> [Work to complete] Please reproduce every one of the records below word for word, keeping their original order.
** START Items **
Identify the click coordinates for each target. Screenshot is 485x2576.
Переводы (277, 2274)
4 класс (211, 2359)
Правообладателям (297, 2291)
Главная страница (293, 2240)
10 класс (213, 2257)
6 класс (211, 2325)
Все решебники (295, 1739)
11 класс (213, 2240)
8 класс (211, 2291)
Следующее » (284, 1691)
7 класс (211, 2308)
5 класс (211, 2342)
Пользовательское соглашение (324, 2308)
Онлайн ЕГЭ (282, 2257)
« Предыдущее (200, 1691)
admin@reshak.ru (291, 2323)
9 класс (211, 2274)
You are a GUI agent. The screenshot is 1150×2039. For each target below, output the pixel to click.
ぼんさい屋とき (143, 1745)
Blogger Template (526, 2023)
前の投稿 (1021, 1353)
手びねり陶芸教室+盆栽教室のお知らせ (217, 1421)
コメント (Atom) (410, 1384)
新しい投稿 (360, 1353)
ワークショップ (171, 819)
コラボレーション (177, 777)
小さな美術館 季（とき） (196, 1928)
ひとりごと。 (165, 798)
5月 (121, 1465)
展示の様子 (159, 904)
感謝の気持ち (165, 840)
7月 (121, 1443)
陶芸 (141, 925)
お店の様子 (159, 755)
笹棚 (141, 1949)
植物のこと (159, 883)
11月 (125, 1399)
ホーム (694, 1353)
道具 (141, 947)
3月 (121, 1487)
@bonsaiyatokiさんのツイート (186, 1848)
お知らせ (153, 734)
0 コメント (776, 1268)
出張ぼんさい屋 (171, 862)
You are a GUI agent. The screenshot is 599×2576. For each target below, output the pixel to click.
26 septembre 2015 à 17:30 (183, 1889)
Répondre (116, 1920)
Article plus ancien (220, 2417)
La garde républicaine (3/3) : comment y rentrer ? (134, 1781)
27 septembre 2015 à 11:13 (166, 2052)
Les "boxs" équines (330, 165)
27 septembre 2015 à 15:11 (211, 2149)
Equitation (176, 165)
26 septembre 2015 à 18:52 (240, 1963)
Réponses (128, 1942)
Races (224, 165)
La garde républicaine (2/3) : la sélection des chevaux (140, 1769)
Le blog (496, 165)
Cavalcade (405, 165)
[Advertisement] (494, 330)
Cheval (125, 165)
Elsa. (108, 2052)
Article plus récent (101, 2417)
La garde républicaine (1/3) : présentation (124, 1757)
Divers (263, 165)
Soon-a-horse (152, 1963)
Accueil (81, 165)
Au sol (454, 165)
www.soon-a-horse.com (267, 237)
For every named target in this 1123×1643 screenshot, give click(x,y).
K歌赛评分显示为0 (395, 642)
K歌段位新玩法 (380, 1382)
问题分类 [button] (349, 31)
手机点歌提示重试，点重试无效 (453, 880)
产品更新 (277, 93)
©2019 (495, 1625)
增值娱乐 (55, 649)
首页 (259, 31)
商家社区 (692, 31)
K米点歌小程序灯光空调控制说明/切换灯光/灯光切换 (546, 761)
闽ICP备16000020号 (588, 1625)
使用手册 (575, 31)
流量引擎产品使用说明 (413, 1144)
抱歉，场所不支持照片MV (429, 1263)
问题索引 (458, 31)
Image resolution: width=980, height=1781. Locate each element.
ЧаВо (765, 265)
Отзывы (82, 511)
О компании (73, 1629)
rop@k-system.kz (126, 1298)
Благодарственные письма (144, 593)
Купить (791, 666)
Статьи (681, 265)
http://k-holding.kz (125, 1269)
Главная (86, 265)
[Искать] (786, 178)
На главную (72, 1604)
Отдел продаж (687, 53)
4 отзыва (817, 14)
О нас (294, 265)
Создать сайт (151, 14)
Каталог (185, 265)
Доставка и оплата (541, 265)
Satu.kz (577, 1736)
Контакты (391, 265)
** END Items **
> [Complete output]
Identify the click coordinates for each target. Screenshot is 485x2576.
Переводы (277, 2274)
4 класс (211, 2359)
Правообладателям (297, 2291)
Главная страница (293, 2240)
10 класс (213, 2257)
6 класс (211, 2325)
Все решебники (295, 1739)
11 класс (213, 2240)
8 класс (211, 2291)
Следующее » (284, 1691)
7 класс (211, 2308)
5 класс (211, 2342)
Пользовательское соглашение (324, 2308)
Онлайн ЕГЭ (282, 2257)
« Предыдущее (200, 1691)
admin@reshak.ru (291, 2323)
9 класс (211, 2274)
You are a GUI agent. The screenshot is 1150×2039. For each target below, output the pixel to click.
ぼんさい屋とき (143, 1745)
Blogger Template (526, 2023)
前の投稿 (1021, 1353)
手びねり陶芸教室+盆栽教室のお知らせ (217, 1421)
コメント (Atom) (410, 1384)
新しい投稿 (360, 1353)
ワークショップ (171, 819)
コラボレーション (177, 777)
小さな美術館 季（とき） (196, 1928)
ひとりごと。 (165, 798)
5月 (121, 1465)
展示の様子 (159, 904)
感謝の気持ち (165, 840)
7月 (121, 1443)
陶芸 (141, 925)
お店の様子 (159, 755)
笹棚 (141, 1949)
植物のこと (159, 883)
11月 (125, 1399)
ホーム (694, 1353)
道具 (141, 947)
3月 (121, 1487)
@bonsaiyatokiさんのツイート (186, 1848)
お知らせ (153, 734)
0 コメント (776, 1268)
出張ぼんさい屋 (171, 862)
You are a GUI agent. The screenshot is 599×2576. For each target below, output the pixel to click.
26 septembre 2015 à 17:30 (183, 1889)
Répondre (116, 1920)
Article plus ancien (220, 2417)
La garde républicaine (3/3) : comment y rentrer ? (134, 1781)
27 septembre 2015 à 11:13 (166, 2052)
Les "boxs" équines (330, 165)
27 septembre 2015 à 15:11 (211, 2149)
Equitation (176, 165)
26 septembre 2015 à 18:52 (240, 1963)
Réponses (128, 1942)
Races (224, 165)
La garde républicaine (2/3) : la sélection des chevaux (140, 1769)
Le blog (496, 165)
Cavalcade (405, 165)
[Advertisement] (494, 330)
Cheval (125, 165)
Elsa. (108, 2052)
Article plus récent (101, 2417)
La garde républicaine (1/3) : présentation (124, 1757)
Divers (263, 165)
Soon-a-horse (152, 1963)
Accueil (81, 165)
Au sol (454, 165)
www.soon-a-horse.com (267, 237)
For every named target in this 1123×1643 screenshot, give click(x,y).
K歌赛评分显示为0 (395, 642)
K歌段位新玩法 (380, 1382)
问题分类 [button] (349, 31)
手机点歌提示重试，点重试无效 (453, 880)
产品更新 (277, 93)
©2019 (495, 1625)
增值娱乐 (55, 649)
首页 (259, 31)
商家社区 (692, 31)
K米点歌小程序灯光空调控制说明/切换灯光/灯光切换 (546, 761)
闽ICP备16000020号 (588, 1625)
使用手册 (575, 31)
流量引擎产品使用说明 (413, 1144)
抱歉，场所不支持照片MV (429, 1263)
问题索引 (458, 31)
Image resolution: width=980, height=1781. Locate each element.
ЧаВо (765, 265)
Отзывы (82, 511)
О компании (73, 1629)
rop@k-system.kz (126, 1298)
Благодарственные письма (144, 593)
Купить (791, 666)
Статьи (681, 265)
http://k-holding.kz (125, 1269)
Главная (86, 265)
[Искать] (786, 178)
На главную (72, 1604)
Отдел продаж (687, 53)
4 отзыва (817, 14)
О нас (294, 265)
Создать сайт (151, 14)
Каталог (185, 265)
Доставка и оплата (541, 265)
Satu.kz (577, 1736)
Контакты (391, 265)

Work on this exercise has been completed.